Farifelia, a ja nie uważam, żeby katija się "czepiała". W zasadzie w każdym Twoim wpisie jest formułka "nie znam się za bardzo na ocenianiu pokroju koni, ale..." i tu następuje ocena pokroju. OK, nawet pewne rzeczy nieźle widzisz, ale wypadałoby się chociaż spróbować dokształcić odnośnie używanych terminów. W tej chwili to wygląda tak, jakbyś w wątku o interpretacji pary koń i jeździec pisała hasła typu: koń idzie ładnym truchtem, ale fotel się podróżnika opada na tylną rufę i te sznurki z przodu są za długie. Całość ma dość kuriozalny wydźwięk.

Szyja ładnie wygięta? A cóż to za cecha budowy? Szyja może być jelenia, prosta, łabędzie, nisko lub wysoko osadzona, która albo długa - ale ładnie wygięta? 🙄
Zad wysoko osadzony? A co to za wynalazek? Na czym się osadza zad? Może na tylnych nogach?

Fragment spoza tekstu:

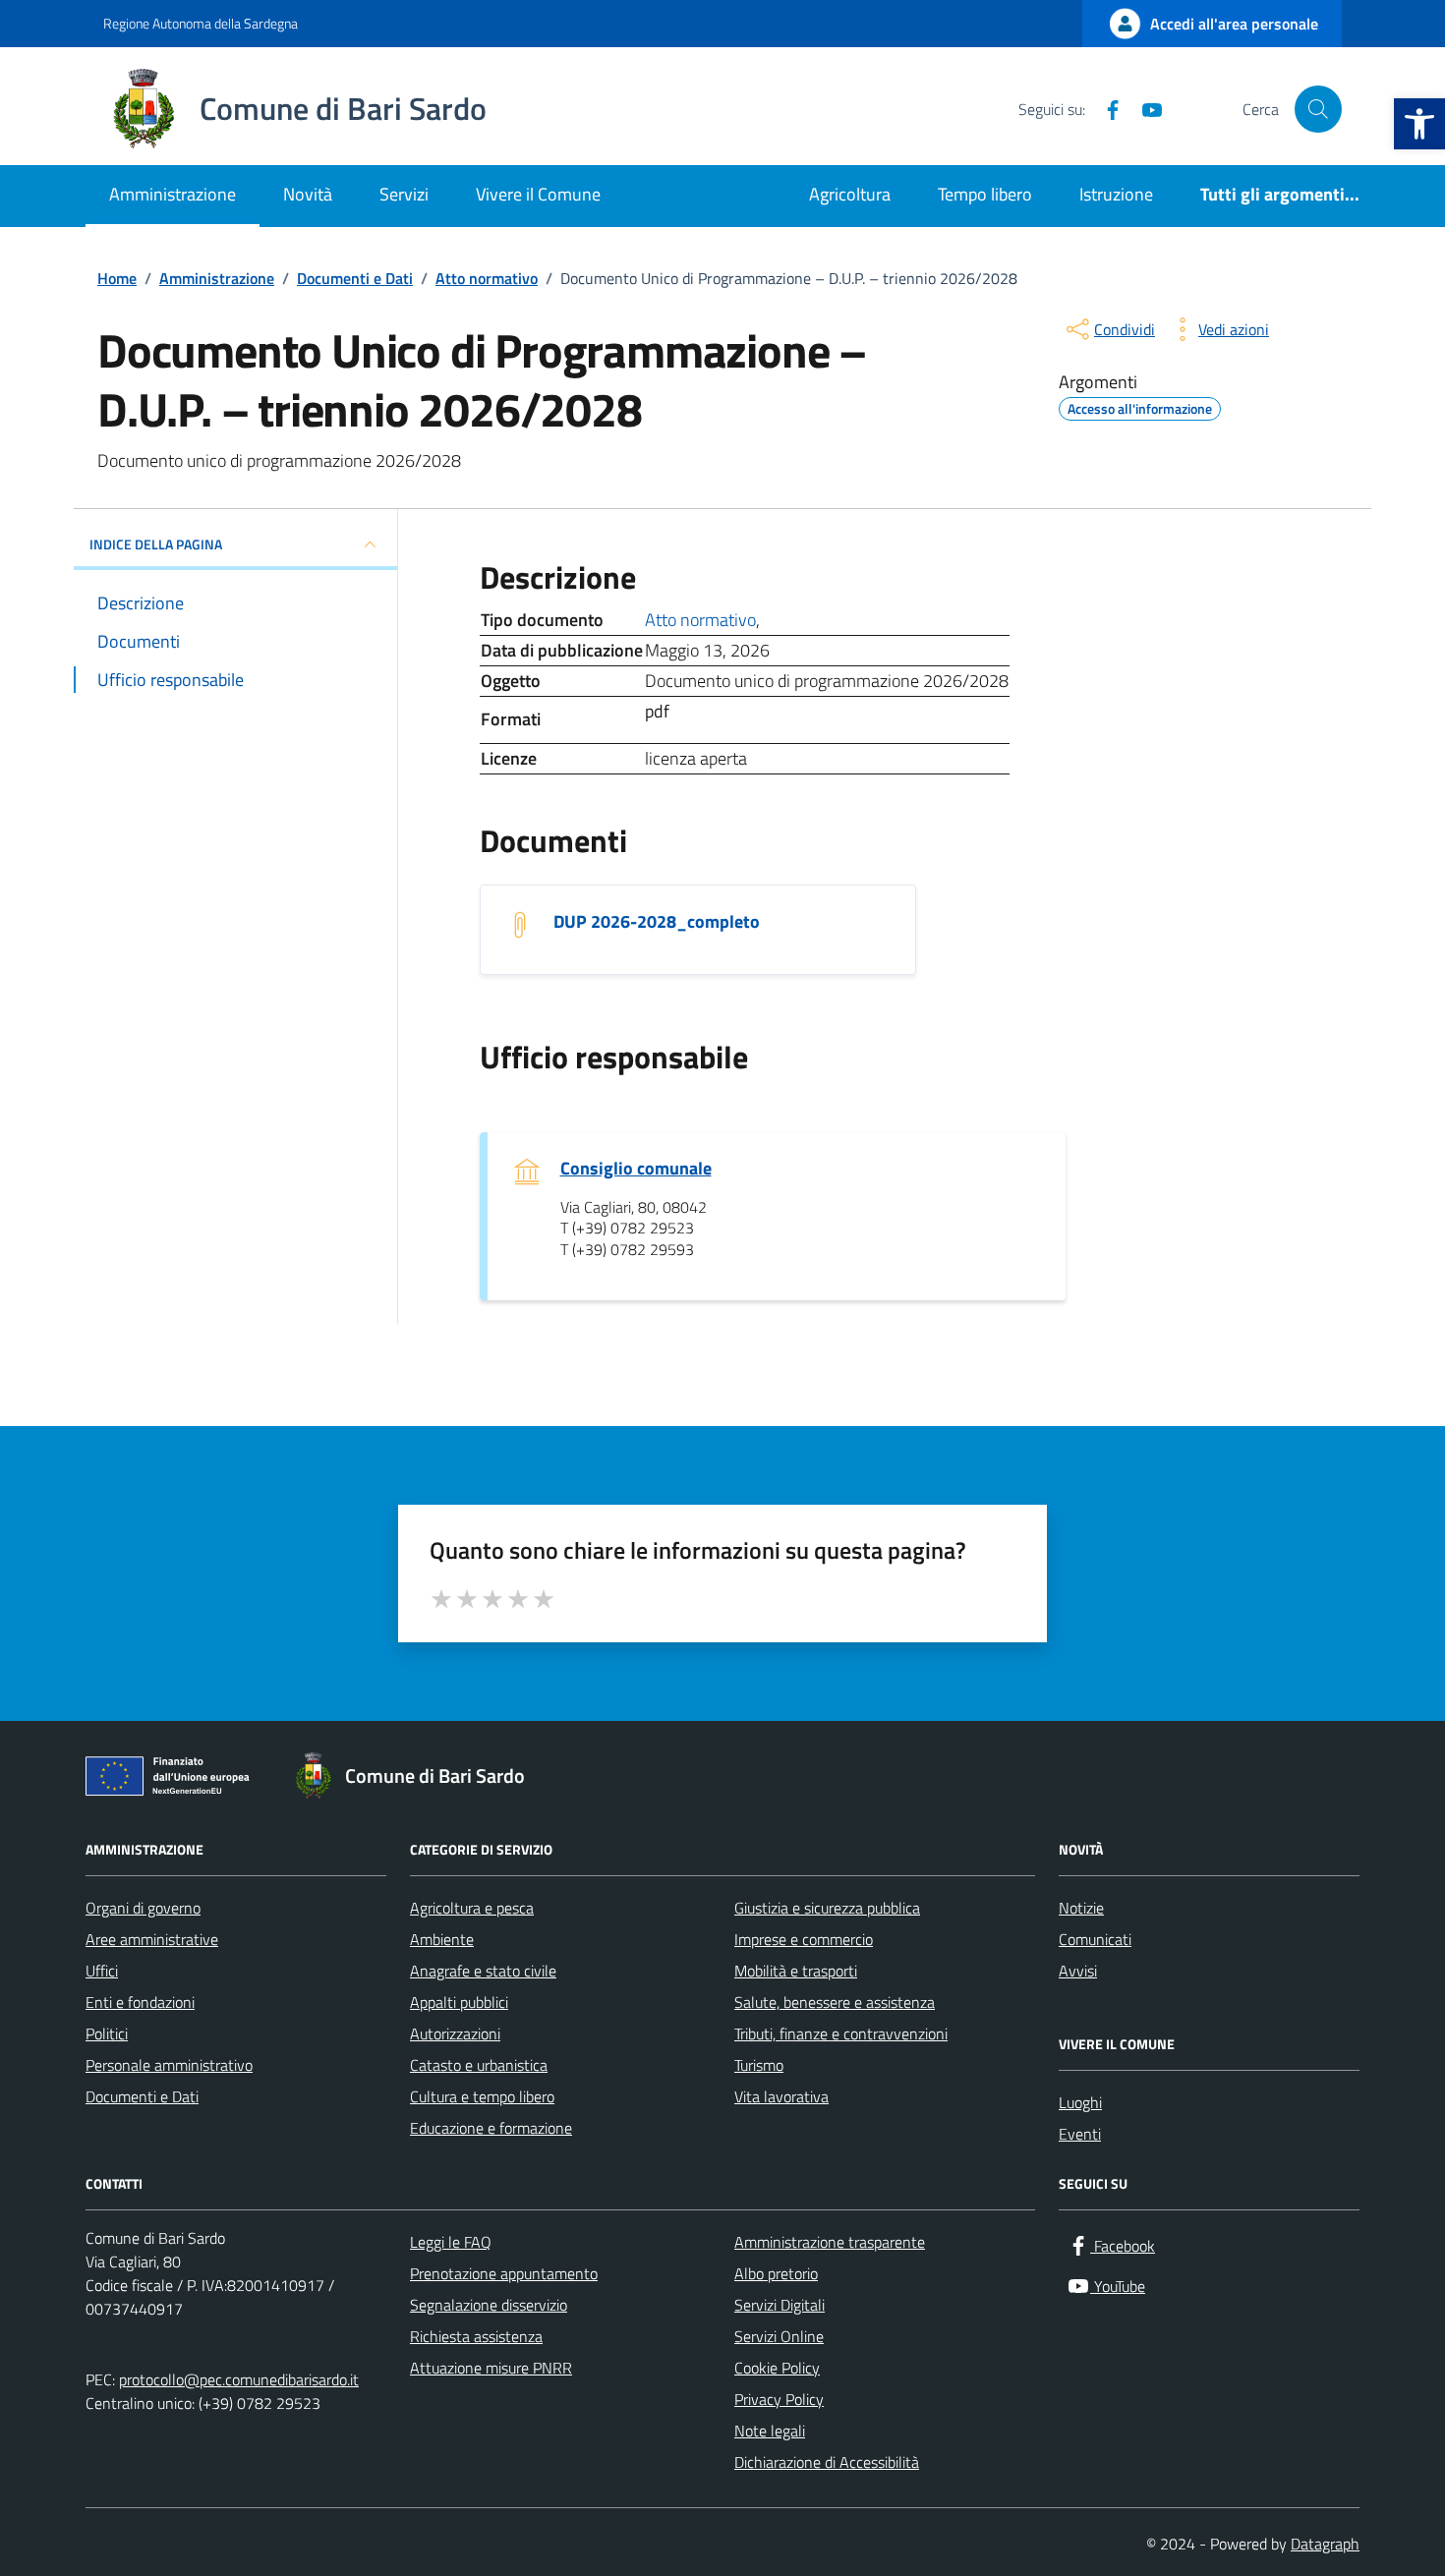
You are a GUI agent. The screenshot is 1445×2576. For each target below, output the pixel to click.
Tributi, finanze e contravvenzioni (841, 2033)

Z tą prostą szyją to popłynęłaś jak po basenie olimpijskim. Od kiedy to prosta szyja nie może mieć kołnierza i być linią rozbudowanych mięśni wysklepiona w imponujący łuk? Oczywiście że może, a przy tym dalej będzie prosta. Wybudowany / wypracowany / albo po prostu wypasiony grzebień optycznie zmieni kształt szyi, ale jej budowy - nie.
Ba, prosta szyja jest u konia wierzchowego zaletą. Taka klasycznie (jak u arabów) łabędzia, "ładnie wygięta" szyja jest bardzo trudna do pracy, do prawidłowego ustawienia i oparcia na wędzidle, taki koń będzie z szyją robił najdziwniejsze rzeczy (łamał, zwijał, rolował) zamiast ją zaokrąglić i balansując szyją wysklepiać grzbiet. Jeśli "ładnie wygięta" to ma być komplement, to ja dziękuję, wolę te proste.

Hucuła ze zdjęcia absolutnie bym nie nazwała, cytuje "mocno upasionym". Słabizna - normalna, nasada ogona - normalna, grzebień szyi nieotłuszczony. Dla mnie jest to kuc w średniej (normalnej) kondycji, może w porywach średniej plus. Mocno upasiony hucuł to jest etap "koń się toczy". Argumentu o tym, że koń jest mocno upasiony, bo uwidacznia się u niego brzuch nawet nie skomentuję, chyba można do woli wałkować na forum, że koń nie odkłada tłuszczu na brzuchu.
A może ten hucuł też ma, cytuję "brzuszek a la młodzieżowy"? 🤣 Przecież też nie pracuje i jest młody, a tak właśnie napisałaś nieco wyżej o niepracującej, młodej kasztance.

Absolutnie nie neguję pojawiania się w wątku z własnymi spostrzeżeniami, ale wypadałoby dyskutować i pytać się ekspertów (a mamy tu kilku naprawdę niezłych i nawet po historii wątku widać, jak bardzo starających się stale rozszerzać swoją wiedzę), a nie wygłaszać często i gęsto tonem fachury oceny eksterieru. Zwłaszcza tak trudnej, jak ocena eksterieru o charakterystycznym typie rasowym, bo żeby to cokolwiek można było napisać, to należy świetnie znać wzorzec danej rasy.